Percent Encoding of Characters
2012-05-26
Introduction
Percent encoding is a method of encoding prohibited characters in strings. Percent encoding allows characters to be used in a string that would normally not be able to be represented.
Percent encoding is most often seen in URLs (URIs) and the most commonly encoded character is a space. URLs are not allowed to contain the space character (ASCII character number 32, which is 0x20 in hexadecimal notation), so a space character gets written as '%20'. For example:
http://www.dispersiondesign.com/path containing spaces/
would be encoded as:
http://www.dispersiondesign.com/path%20containing%20spaces/
The following table shows some characters and their percent encoded equivalent:
Character | ASCII value | ASCII value (in hex) | Percent Encoded |
---|---|---|---|
(space) | 32 | 0x30 | %20 |
% | 37 | 0x25 | %25 |
& | 38 | 0x26 | %26 |
, | 44 | 0x2C | %2C |
. | 46 | 0x2E | %2E |
? | 63 | 0x3F | %3F |
Let’s see how to encode and decode percent encoding.

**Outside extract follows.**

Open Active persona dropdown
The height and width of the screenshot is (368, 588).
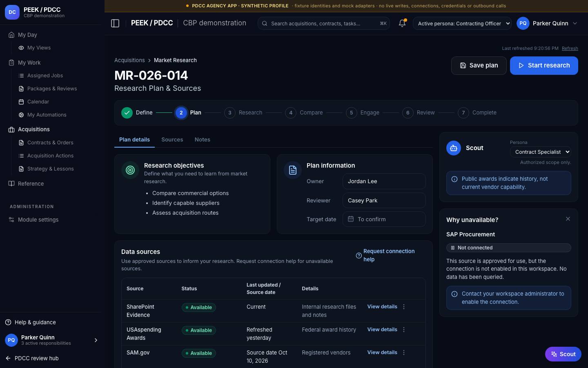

Decoding (Unescaping) Percent Encoding
In programming languages that support regular expressions, such as Perl, PHP and JavaScript, decoding a percent encoded string is a simple substitution operation. First we need a regular expression that locates valid percent encoded character sequences. In URLs, a percent encoded sequence starts with a '%' (percent) character, followed by exactly two characters that can be 0-9, a-f or A-F. In regular expression syntax, we can find two consecutive characters that are 0-9, a-f or A-F with:
[0-9a-fA-F]{2}
Finding these characters with a preceeding '%' character is then simply:
%([0-9a-fA-F]{2})
The percent encoded value is a hexadecimal value, so it needs to be
converted to a decimal value. In Perl, this is accomplished using the
hex()
function:
my $decimal = hex($1);
Then, the resulting decimal value needs to be converted to a character. The
function in Perl for this is chr()
:
my $character = chr($decimal);
Putting this together, the unescaping (decoding) or percent encoding can be performed in Perl with a single line of code:
$str =~ s/%([0-9a-fA-F]{2})/chr(hex($1))/ge;
JavaScript Solution
In JavaScript, the same thing can be performed with the
parseInt()
and fromCharCode()
functions:
var regex = /%([0-9a-fA-F]{2})/g; str = str.replace(regex, function (str, p1) { return String.fromCharCode(parseInt(p1, 16)); });
However, JavaScript has a built-in function called unscape()
that can perform the same task:
str = unescape(str);
Encoding (Escaping) with Percent Encoding
Creating a percent encoded string requires that the invalid characters first be defined. For example, if you wish to encode all characters that are not a-z, A-Z and 0-9, you would need a regular expression like the following:
[^0-9a-zA-Z]
Now, in Perl, these characters can be substituted using ord()
to get the decimal ASCII value for the character and sprintf()
to
get the hexadecimal equivalent:
$str =~ s/([^0-9a-zA-Z])/sprintf("%%%02X", ord($1))/ge;
JavaScript Solution
In JavaScript, the solution can be written:
var regex = /[^0-9a-zA-Z]/g; str = str.replace(regex, function (str) { var d = str.charCodeAt(0); return (d < 16 ? '%0' : '%') + d.toString(16); });
JavaScript also has a built-in function called escape()
that
will percent-encode a string. However, the escape()
function does
not give you any control over which characters are escaped.